Partimmo. Eravamo io, Marco, il ragazzo di Marie Claire (giuro che se un giorno ricorderò il nome lo aggiungerò ma credo non lo abbia proprio, io lo chiamavo “ragazzo di Marie Claire”) e Lorenzo, il fratello di Francesco, lo sposo. All’imbarco si presentò un amico del cugino di uno che una volta aveva incontrato uno che era al matrimonio. Insomma un perfetto sconosciuto che in comune con gli sposi aveva solo il colore della pelle e che doveva far arrivare una valigia in Burundi. Una valigia di cui non ci fu detto il contenuto ma che necessitava di un accompagnatore. L’unico che aveva meno valigie e se la poteva prendere in carico era Marco, inutile dire che il fatto di trasportare una valigia dal contenuto ignoto, per conto di una persona sconosciuta in un paese con la pena di morte e senza estradizione lo preoccupò un tantino. Ovviamente quello che accadde dopo con la valigia fu decisamente peggio ma procediamo con calma.

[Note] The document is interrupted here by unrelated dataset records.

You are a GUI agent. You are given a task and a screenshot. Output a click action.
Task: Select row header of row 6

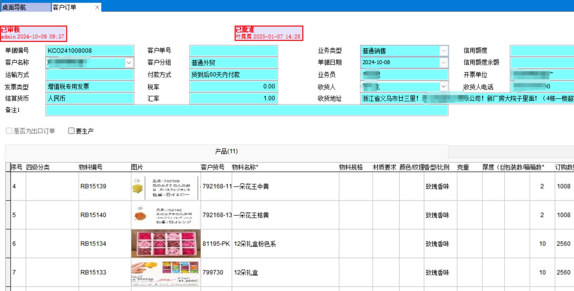pyautogui.click(x=8, y=244)
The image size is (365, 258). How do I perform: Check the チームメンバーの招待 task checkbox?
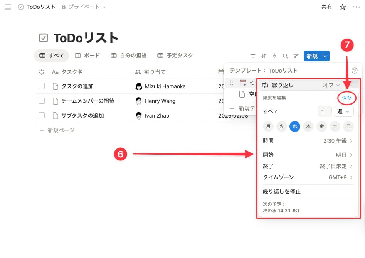click(42, 101)
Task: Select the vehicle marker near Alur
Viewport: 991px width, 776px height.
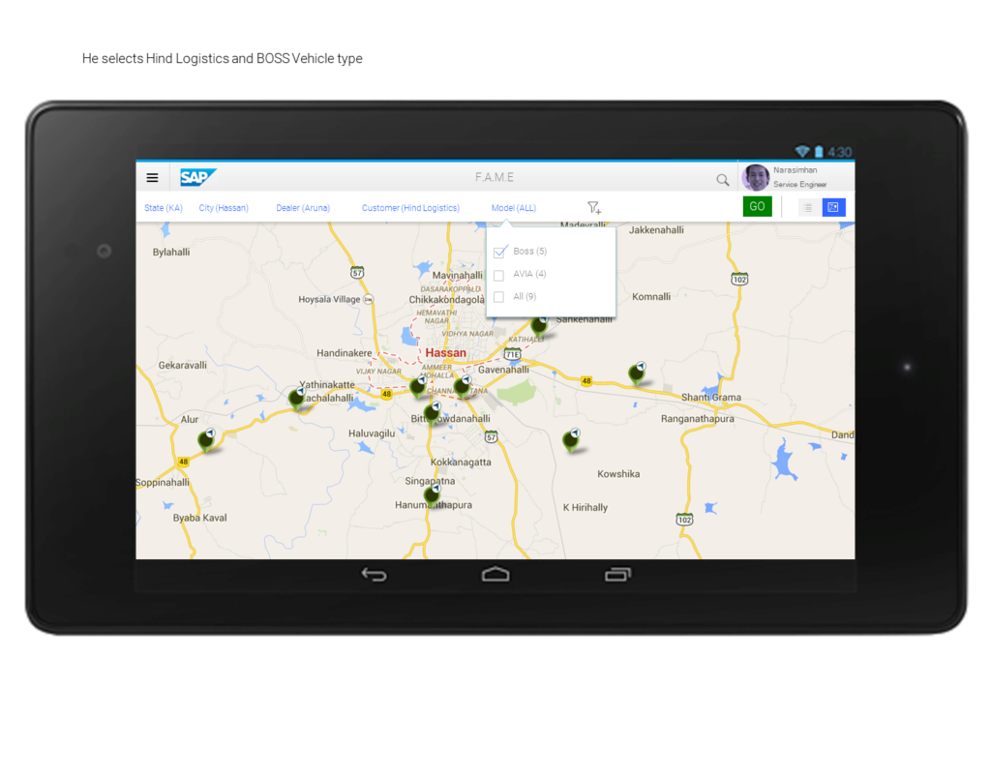Action: (x=206, y=441)
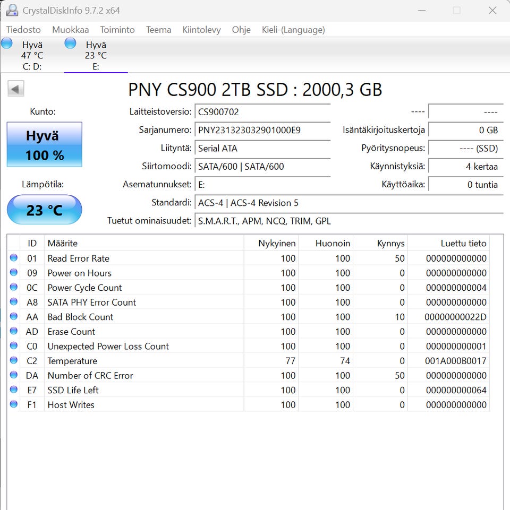Click the C: D: drive status orb
Image resolution: width=510 pixels, height=510 pixels.
[x=7, y=44]
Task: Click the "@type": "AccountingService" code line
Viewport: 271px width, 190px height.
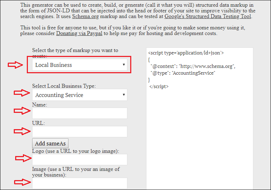Action: click(x=182, y=73)
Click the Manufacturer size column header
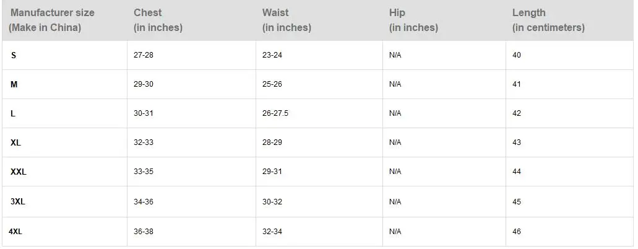The height and width of the screenshot is (249, 638). click(x=52, y=20)
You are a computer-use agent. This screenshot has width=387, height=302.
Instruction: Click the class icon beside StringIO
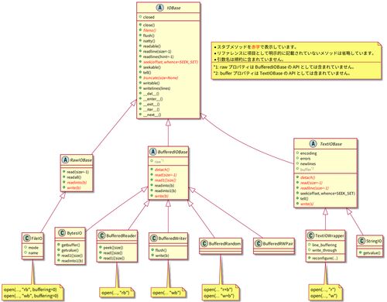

“argh!!!” il dolore era troppo forte, l’aereo rullava, beccheggiava, planava, che cazzo ne sapevo, faceva quello che fanno gli aerei mentre ti sballottano e te senti un treno merci senza freni in corsa nelle viscere. Mi alzai per recarmi in bagno facendo spostare i miei amici accanto “vai al cesso?” mi chiese Lorenzo “no vado a partorire” “in che senso?” “lascia perdere, umorismo bianco”. Entrai nel cesso, come tutti i cessi degli aerei era 1 metro per 1 metro, puzzava da morire, era sporco e l’aereo stava saltando le nuvole anziché passarci dentro. Non ce la facevo a sedermi sul vaso, mi faceva schifo. Ora molto probabilmente il bagno non era così drammaticamente sporco come lo sto descrivendo, credo che il problema sia mio, ho sempre avuto una rapporto di amore-odio con i cessi. Io per sentirmi a mio agio devo essere nel MIO bagno, con le MIE cose, la MIA carta igienica, il MIO bidet, il MIO asciugamani altrimenti mi blocco. Ogni piccola cosa che mi allontana da questo MIO perfetto mondo ideale mi lascia irritato, se poi siamo molto lontani arrivo addirittura al blocco intestinale (ricordo ancora alla visita di leva la tenni 3 giorni), ma lì ormai era troppo tardi, il treno stava sferragliando a tutta velocità nell’ultimo tratto di un binario morto. Mi calai pantaloni e mutande e tenendomi ad una giusta distanza dal vaso a gambe piegate… il pilota decise che era il momento perfetto per compiere un perfetto giro della morte.

Mi pulii, mi girai e notai con terrore e orrore che due minuscole palline avevano centrato il vaso, tutto il resto aveva disegnato volute ed arabeschi su tutta la tavoletta ed il muro retrostante. La respirazione mi accelerò, non sapevo cosa fare, ero in preda al panico, con la carta igienica cercai di ripulire il tutto, dopo 10 minuti l’effetto spugnato della parete mi parve un buon compromesso ed uscii “mah certa gente fa proprio schifo” dissi al signore in fila dopo di me per il bagno e raggiunsi nuovamente il mio posto.